Urban Park Leaders, Advocates Gather For Groundbreaking Conference

Big city park agencies, advocates, and funders gathered for a conference to re-energize the urban parks movement and discuss the critical issues facing urban parks today.

2 minute read

May 21, 2006, 9:00 AM PDT

By drstockman


Urban parks are underappreciated and underfunded in many United States cities, although many cities have found ways to redevelop industrial and other sites into new urban parks. In Boston, an old landfill has been converted into soccer fields and walking paths for that city's Millennium Park. A garbage-dump on an island off Boston has been transformed into green space. And the city plans to build 30 acres of parks above a newly constructed, underground highway known to most of the nation as "the Big Dig."

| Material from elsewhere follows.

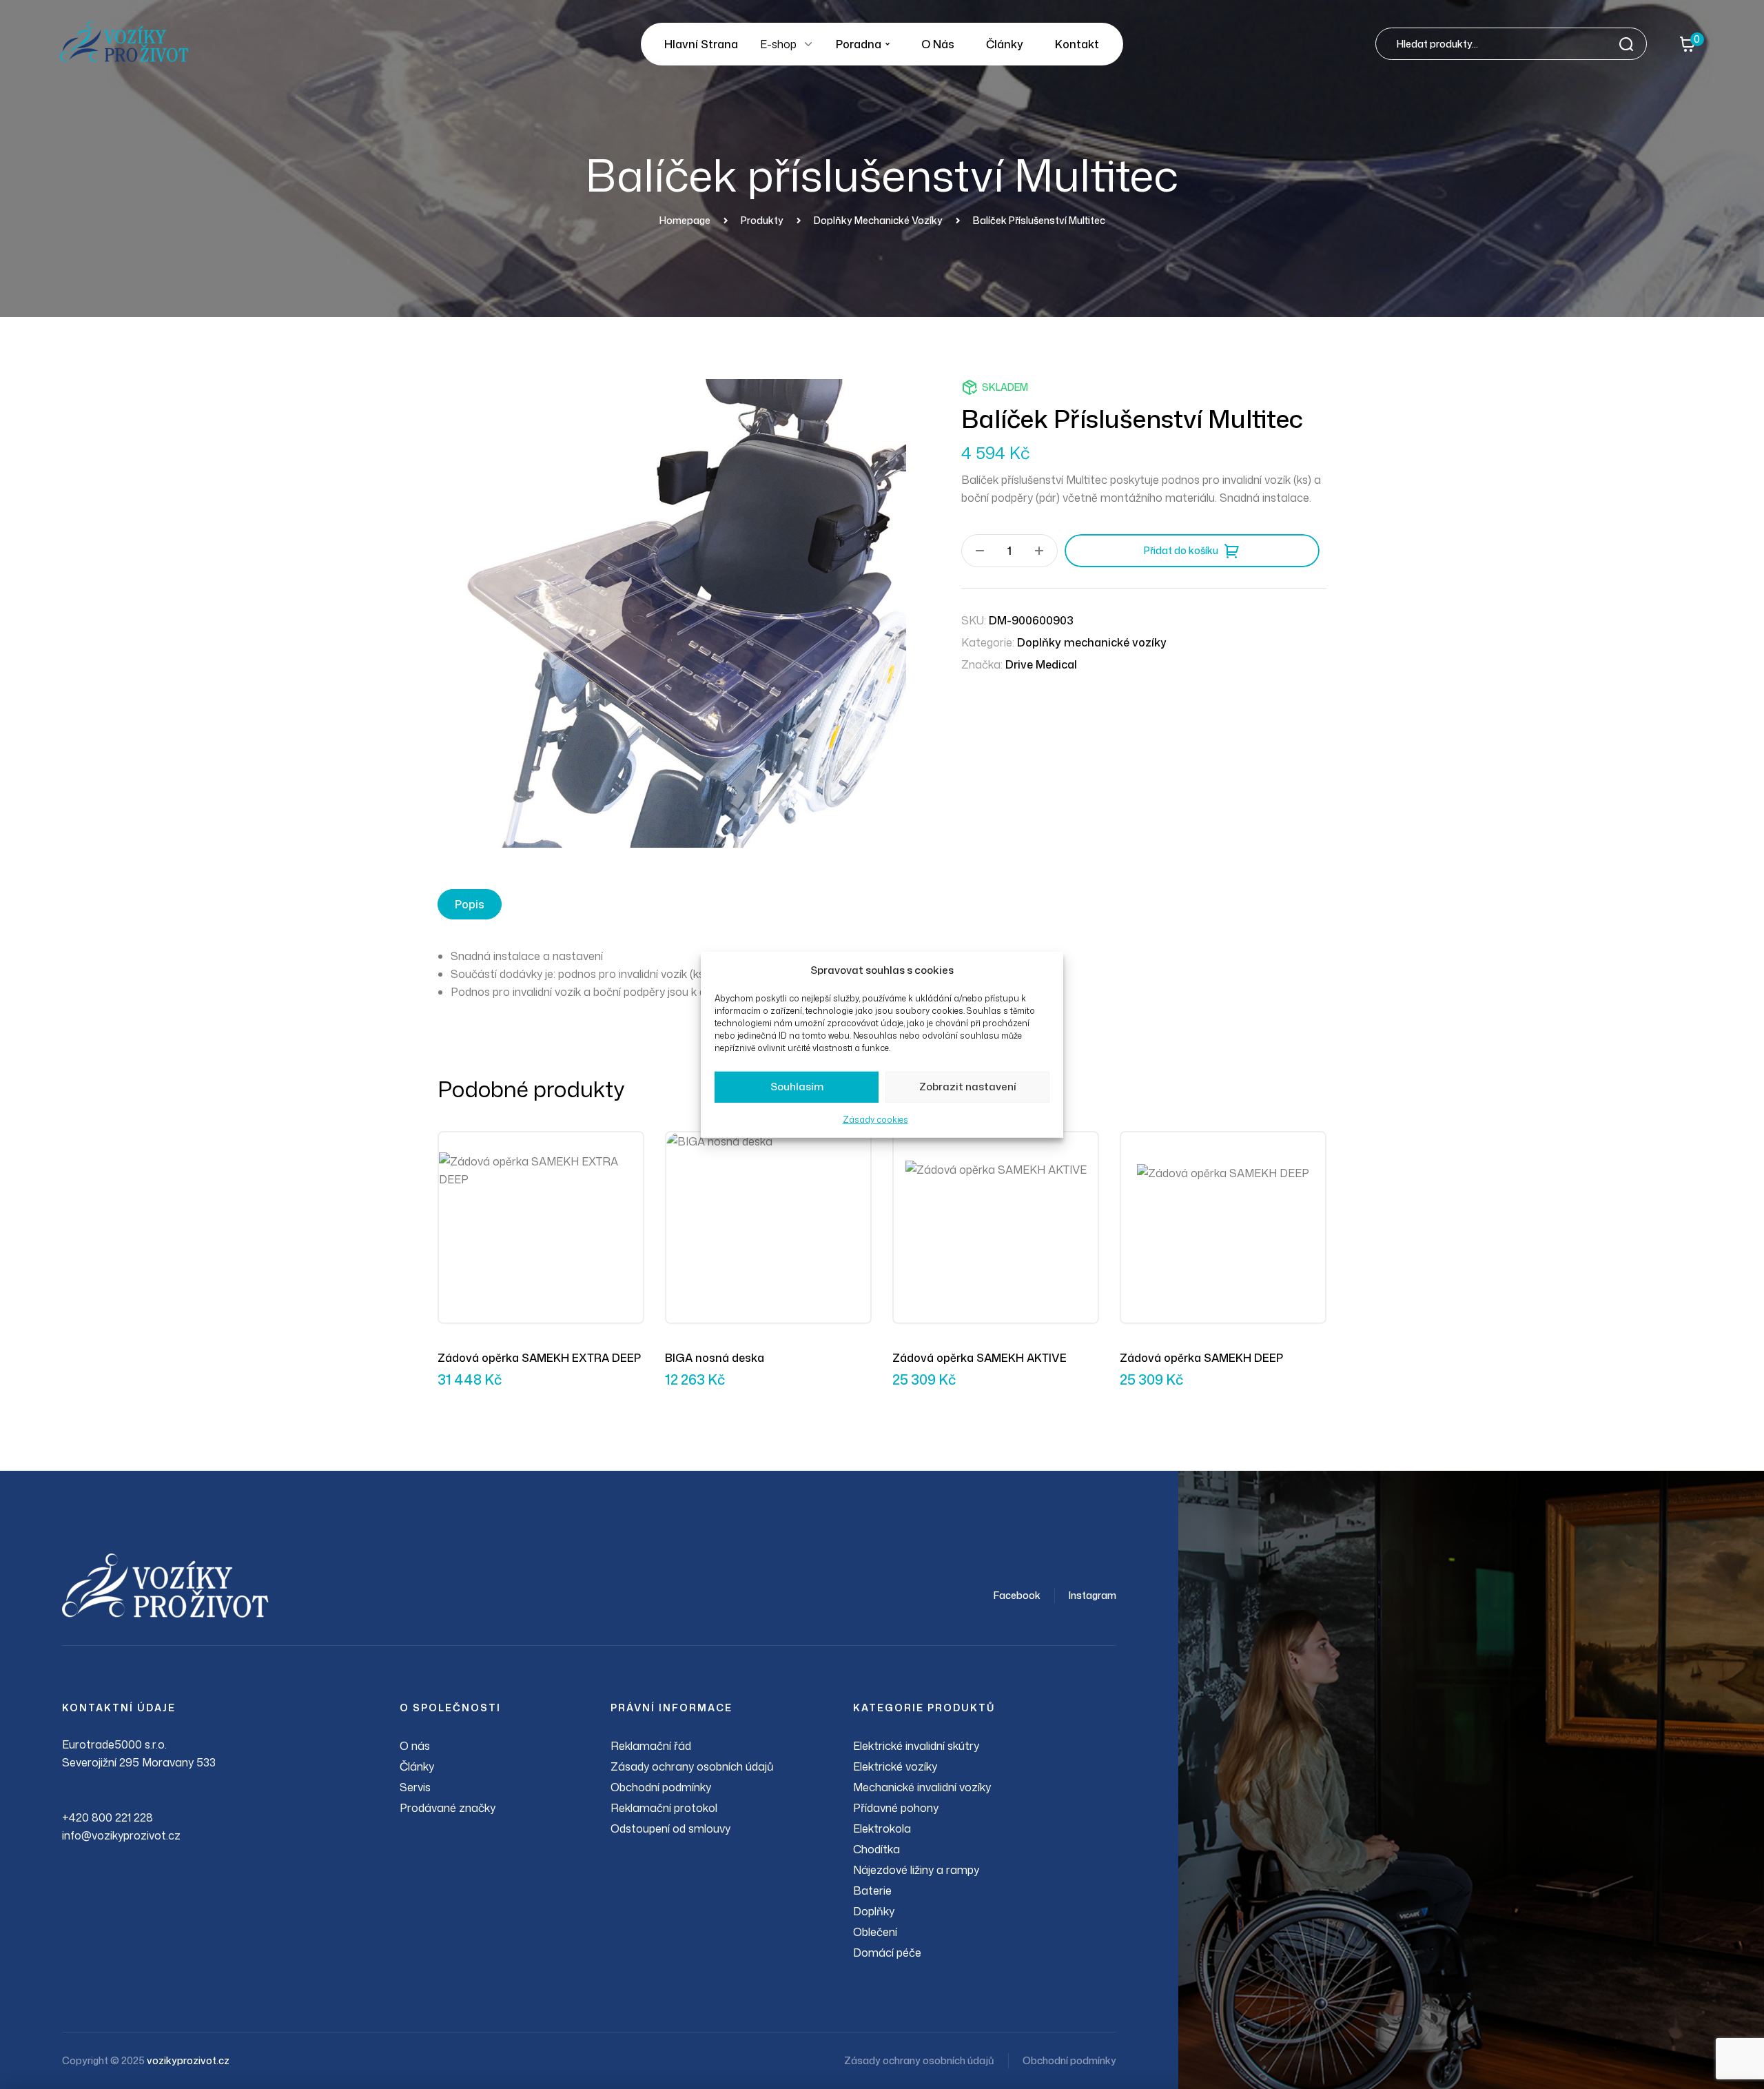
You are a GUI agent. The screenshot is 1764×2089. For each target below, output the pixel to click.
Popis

"New York City has added park space by converting abandoned waterfront piers and wharves into parkland. Officials there are also building a 1.5-mile-long park on what was once an elevated freight line, 30 feet above the ground. The city is paying for the $180 million project mostly with money raised by a private group.

'Most of the older cities in the country face the same problems as New York,' said Adrian Benepe, that city's commissioner of parks. 'There isn't a lot of empty space, and if there is, it's expensive to acquire...Cities have to look at converting abandoned industrial areas.'"

Parks are for people, and other issues covered included how to make or remake our cities using new and existing parks. "Parks need to be located where people are, and housing needs to be located near parks," said Peter Harnik, of the the Trust for Public Land, in a speech at the conference.